§ **Description of the task**: Please quote all of the data below verbatim, without the pictures.
-*-
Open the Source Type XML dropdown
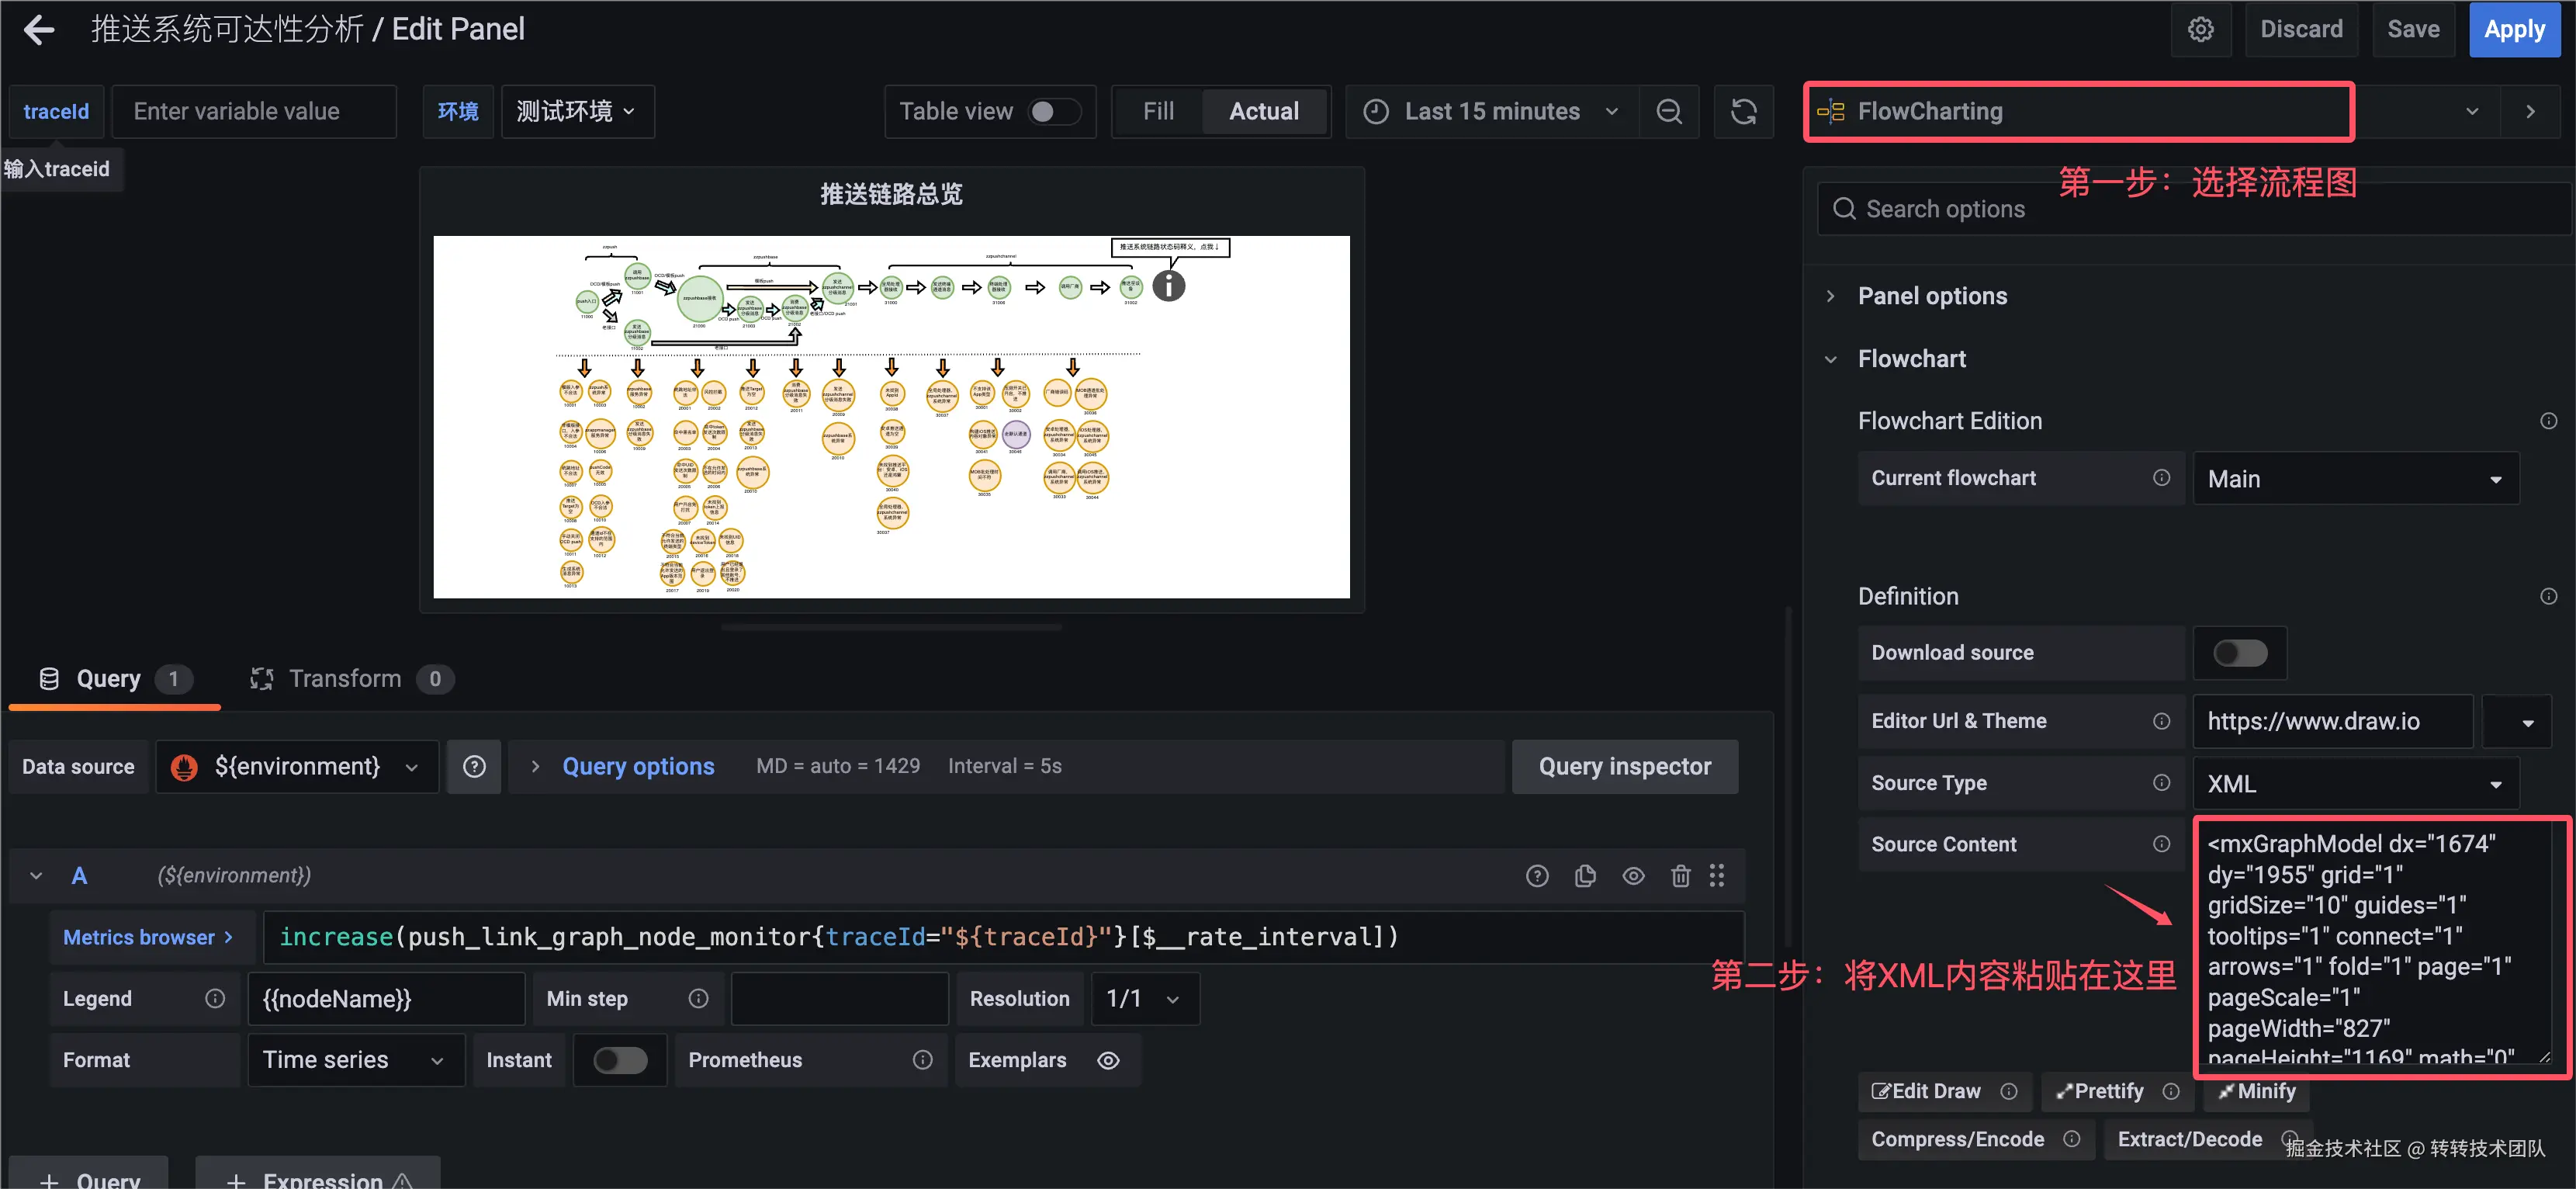 [x=2354, y=784]
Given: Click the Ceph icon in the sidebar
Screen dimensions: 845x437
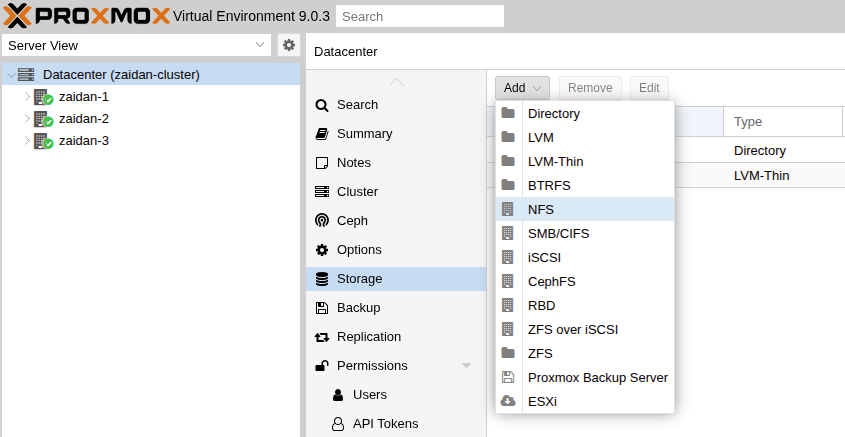Looking at the screenshot, I should [322, 221].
-*-
§ **Result**:
Open the Source Type XML dropdown
 [x=2354, y=784]
Given: Click the Ceph icon in the sidebar
Screen dimensions: 845x437
Looking at the screenshot, I should [322, 221].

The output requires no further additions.